# how to find a lost product key # for windows 98



## dawgoner (Mar 28, 2003)

Several months ago I formatted the hard drive on my second computer which has windows 98 SE. Somehow I have lost the product key number of windows 98, and also of microsoft word. Unlike windows xp, windows 98 had the information stored on a booklet instead of have it printed on the box the CDs came in, and now the booklet is lost. My question is, is there a way I can get this infomation from the hard drive or is it lost forever? Should I contact Microsoft? I never had good luck in trying to get information from those poeple, and I thought I would ask here first. Thank you very much for listening, any information you might supply is greatly appreciated.

P.S.

I need the find the product key number because my computer is acting up again and might have to format soon. Thanks!


----------



## mobo (Feb 23, 2003)

http://www.magicaljellybean.com/keyfinder.shtml


----------



## dawgoner (Mar 28, 2003)

Thank you for the prompt response. I am impressed!! This will help me a lot. Thanks again...


----------



## john1 (Nov 25, 2000)

i think belarc will give you the key
numbers for Win98se and Word.

Aida definately will, but its bigger.


----------



## Alex Ethridge (Apr 10, 2000)

Another method: Do a search in the registry for *productkey*. You'll find the Windows 98 product key in that field.
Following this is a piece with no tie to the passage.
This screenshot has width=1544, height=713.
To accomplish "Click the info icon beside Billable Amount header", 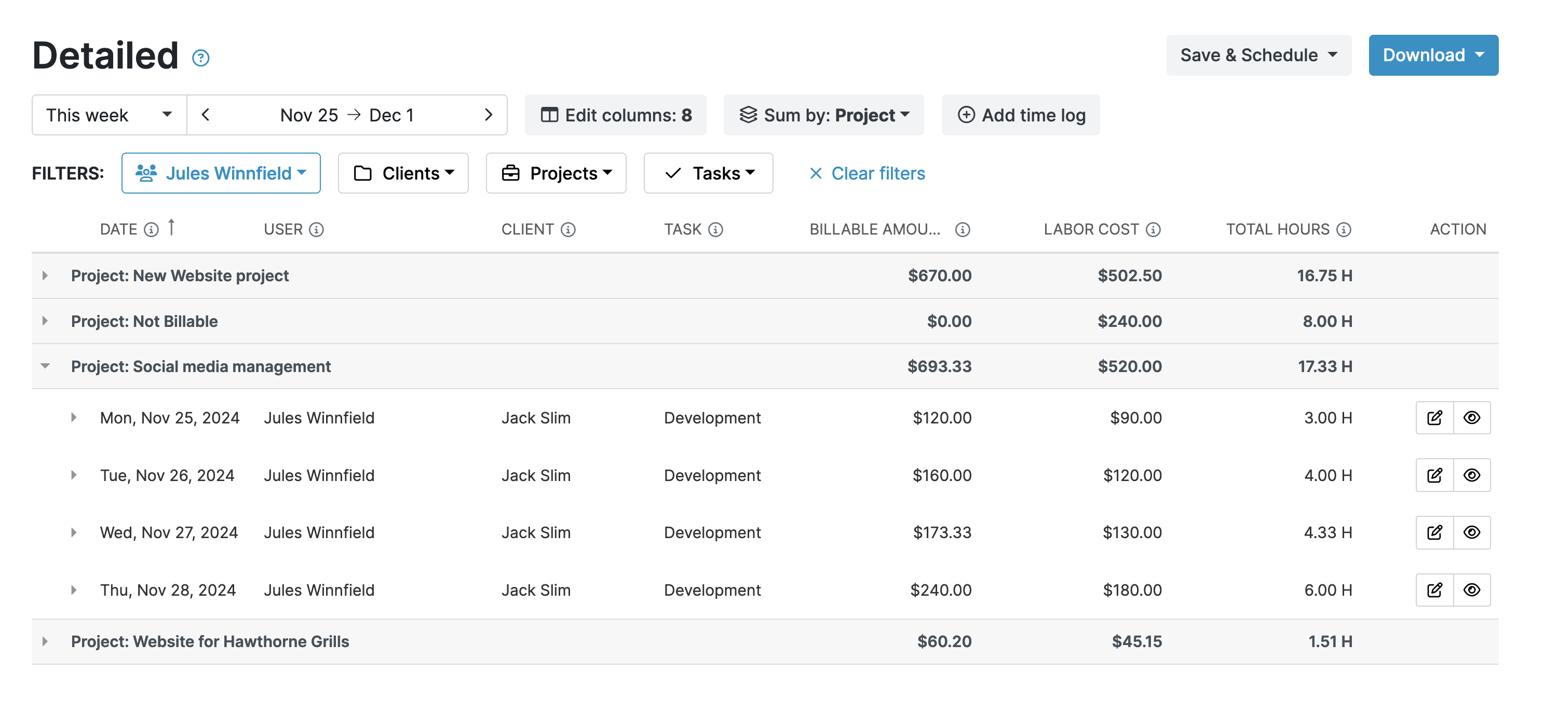I will (962, 229).
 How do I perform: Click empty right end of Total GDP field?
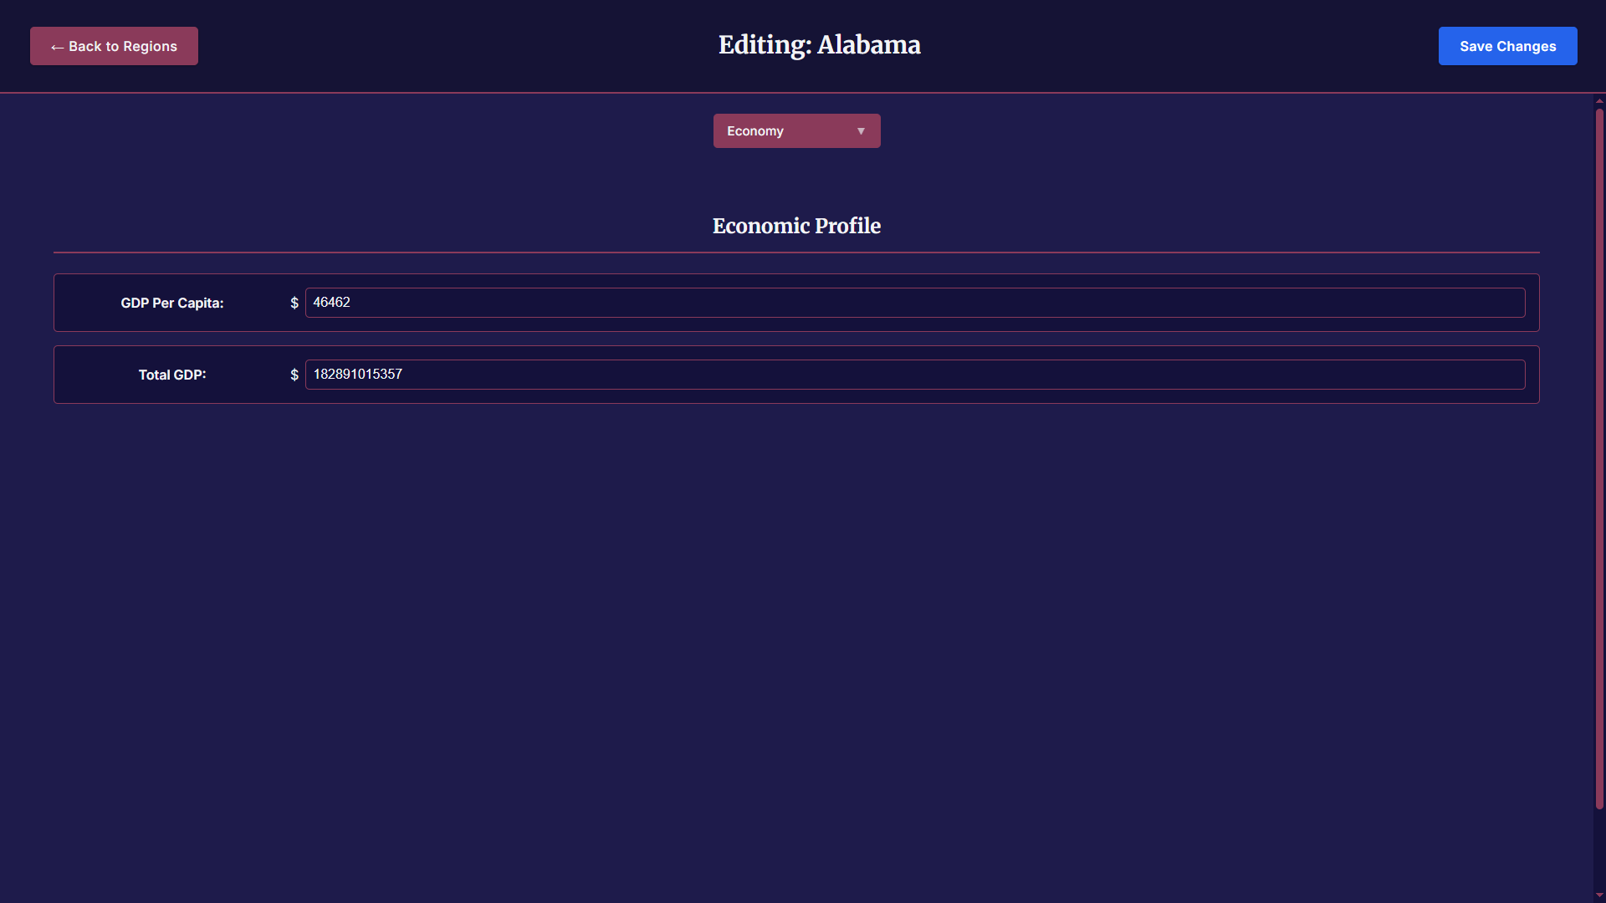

Also, you can open the file, system.dat, in a DOS text editor and search for *productkey* there also. Just don't do something stupid like changing the file when you close the editor.
The DOS command is *EDIT C:\WINDOWS\SYSTEM.DAT*
This works only if your registry isn't too large for the DOS Editor.


----------



## pyritechips (Jun 3, 2002)

If you have W98se installed you don't have to download or run anything and you don't have to mess with DOS

Click start > run... and enter regedit.

Navigate to HKEY_LOCAL_MACHINE\Software\Microsoft\Windows\CurrentVersion

Highlight CurrentVersion in the left pane and a list of subkeys will appear in the right pane. Look for ProductKey and to the right copy down carefully the 5 x 5 alphanumeric code.


----------